#### Data records

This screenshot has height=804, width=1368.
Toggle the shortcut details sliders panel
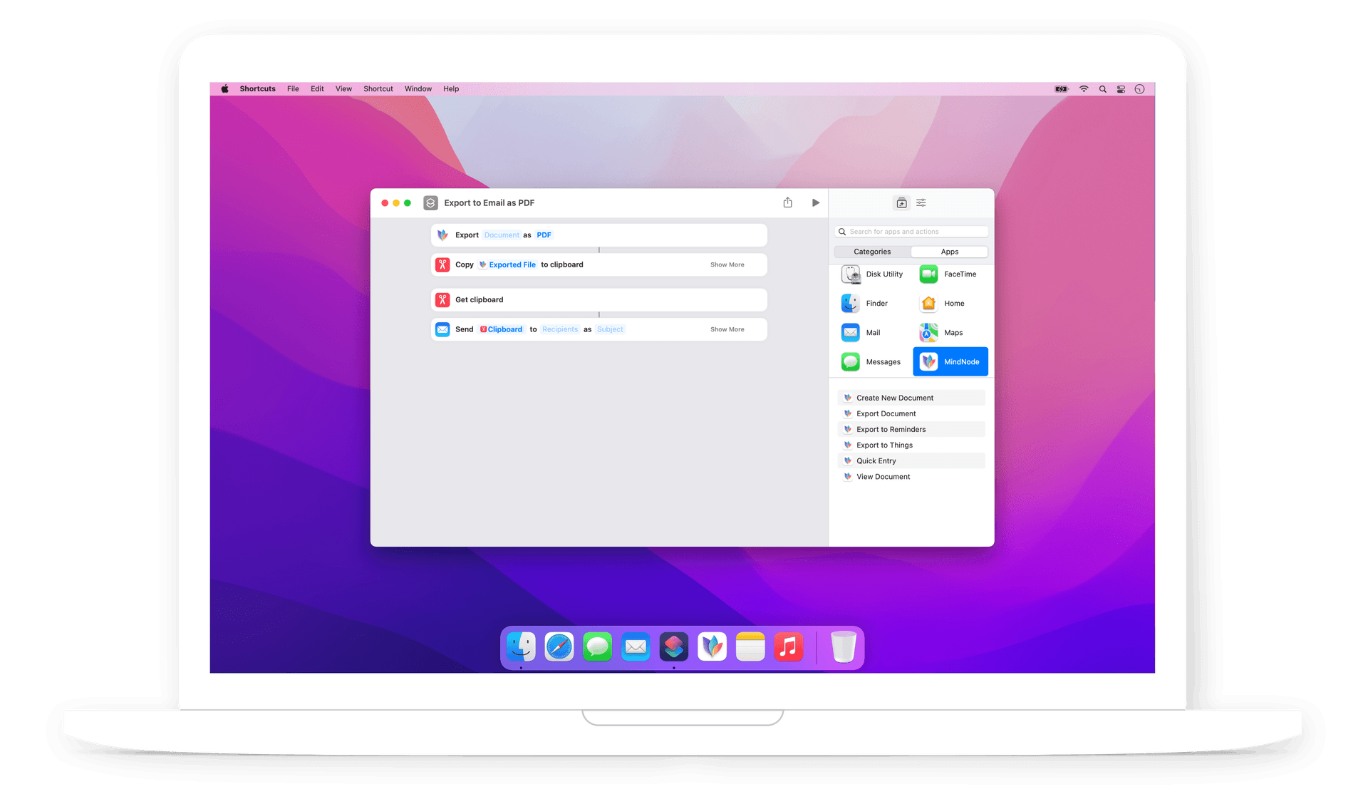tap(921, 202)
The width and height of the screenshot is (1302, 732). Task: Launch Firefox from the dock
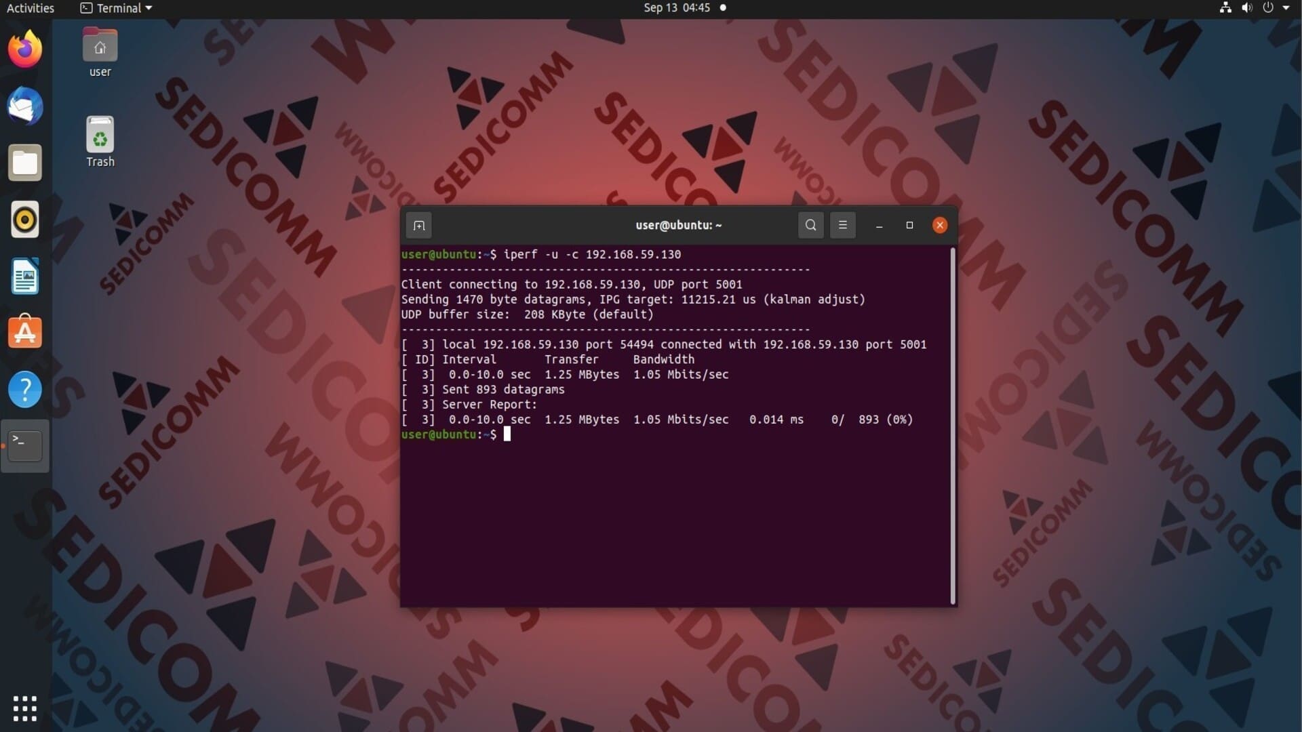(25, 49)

########
#### Data records

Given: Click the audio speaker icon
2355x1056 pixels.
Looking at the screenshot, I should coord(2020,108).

########
#### Data records

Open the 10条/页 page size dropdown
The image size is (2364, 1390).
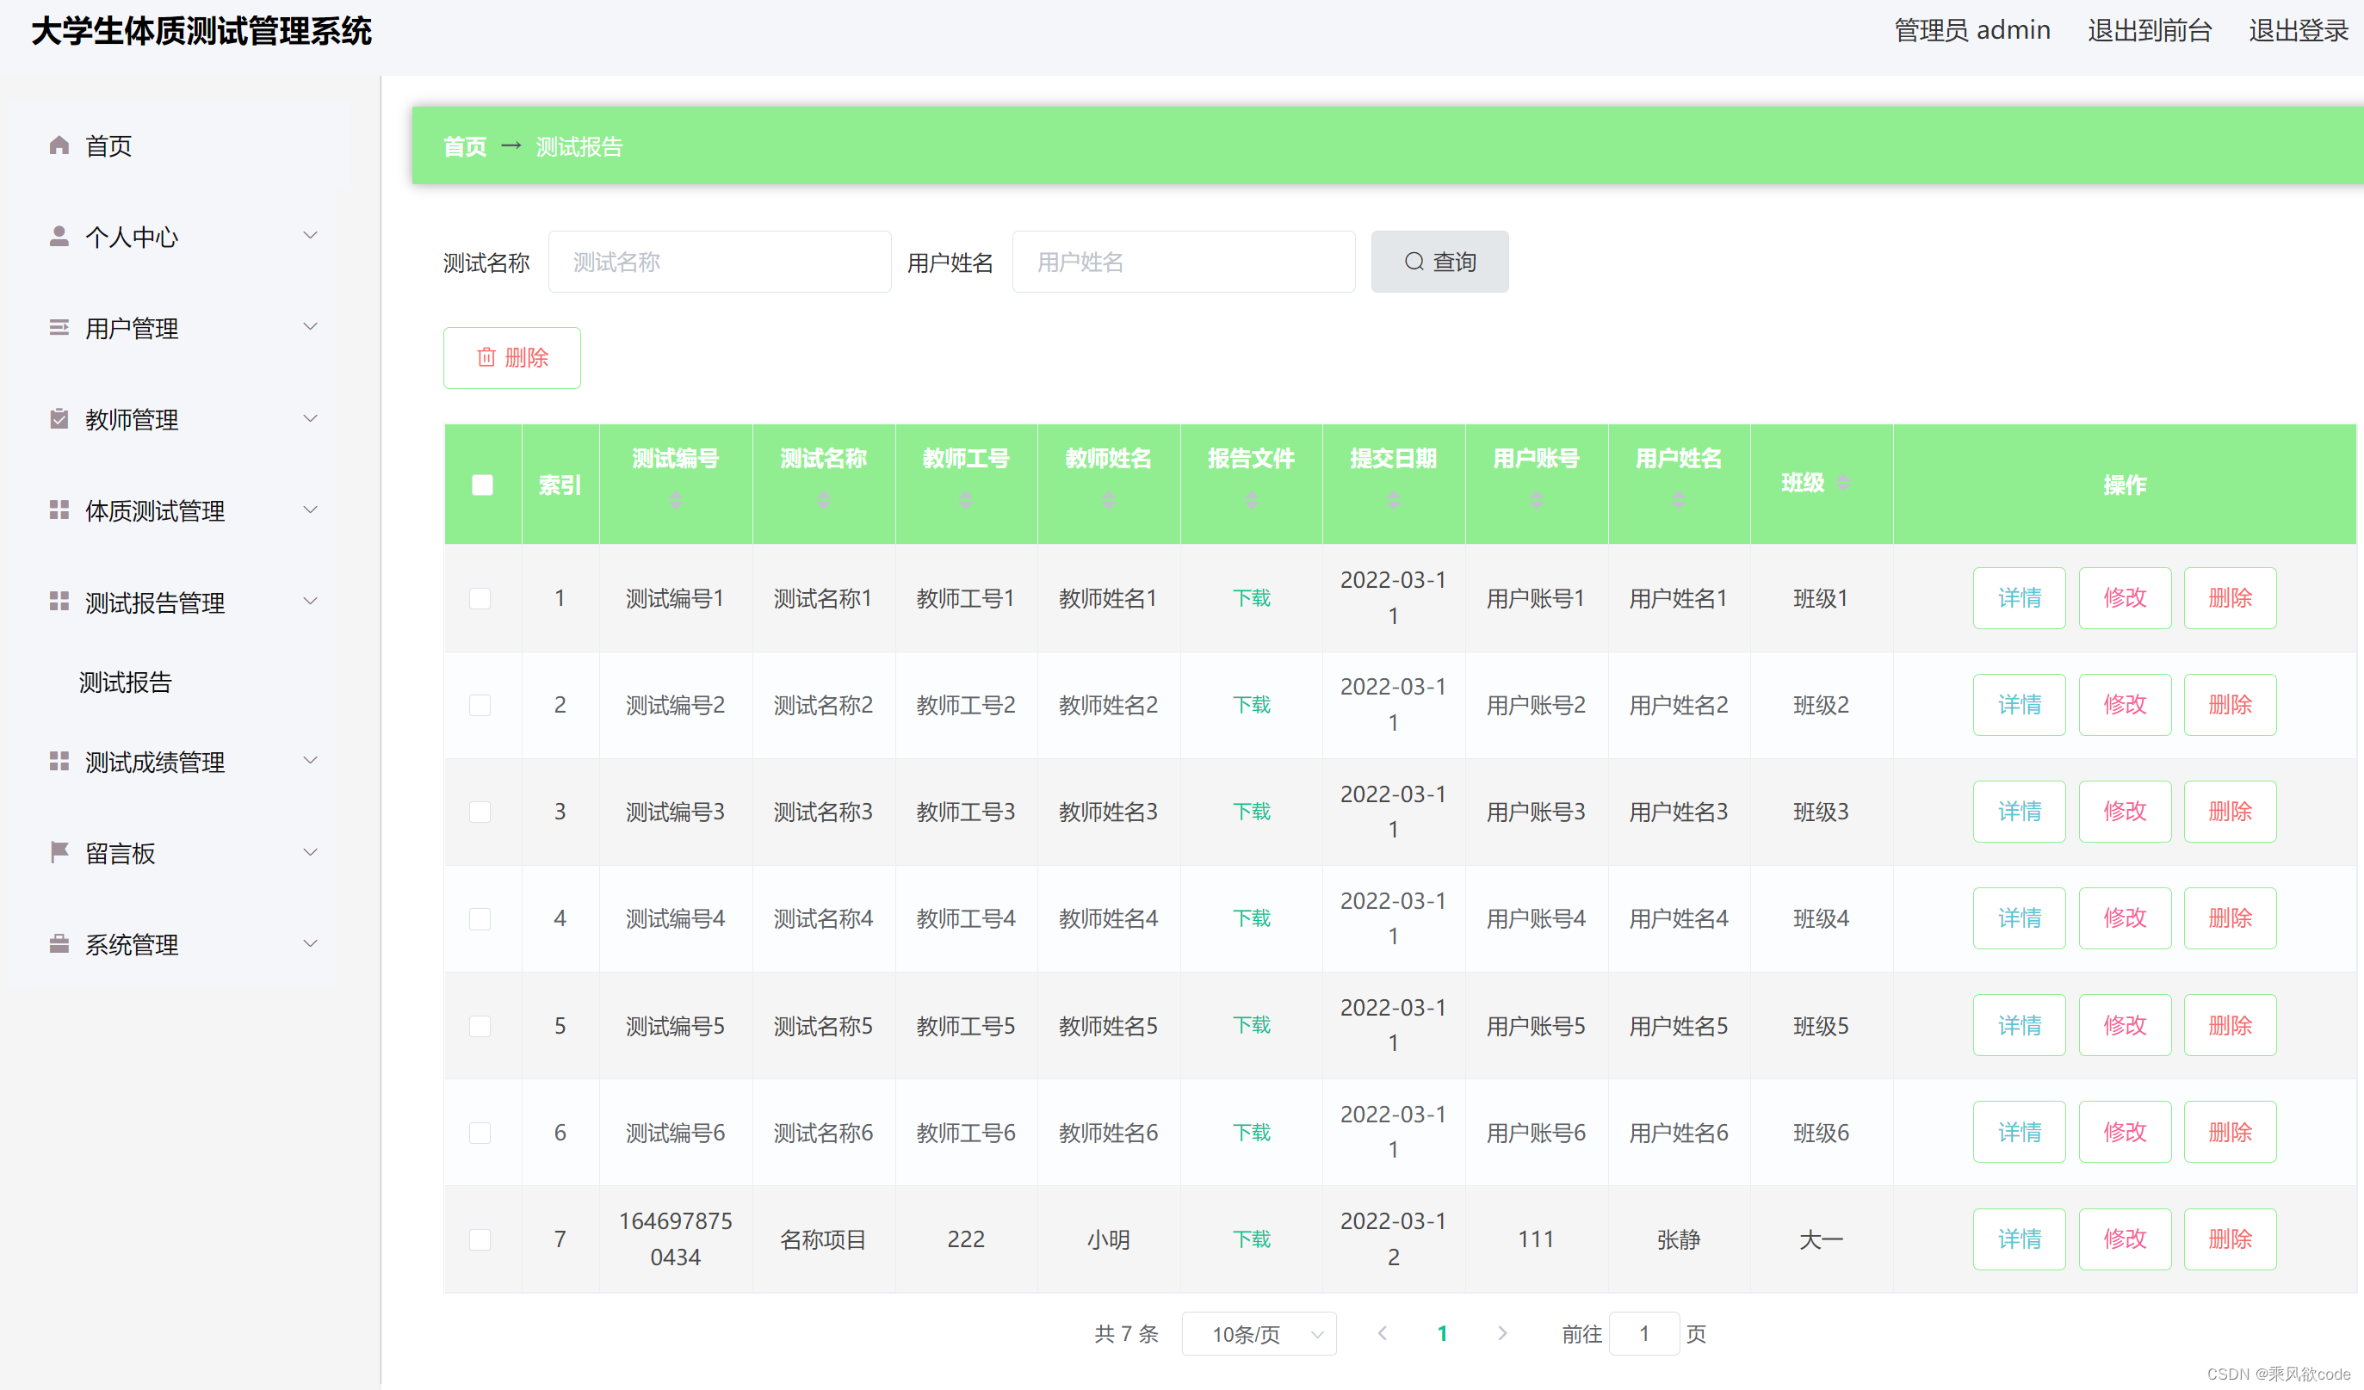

########

Work instruction >> Looking at the entries above, can you reproduce exactly the lines from the one that holds "Open the 10条/页 page size dropdown" through the one that holds "The image size is (2364, 1390).", and only those?

Written answer >>
Open the 10条/页 page size dropdown
The image size is (2364, 1390).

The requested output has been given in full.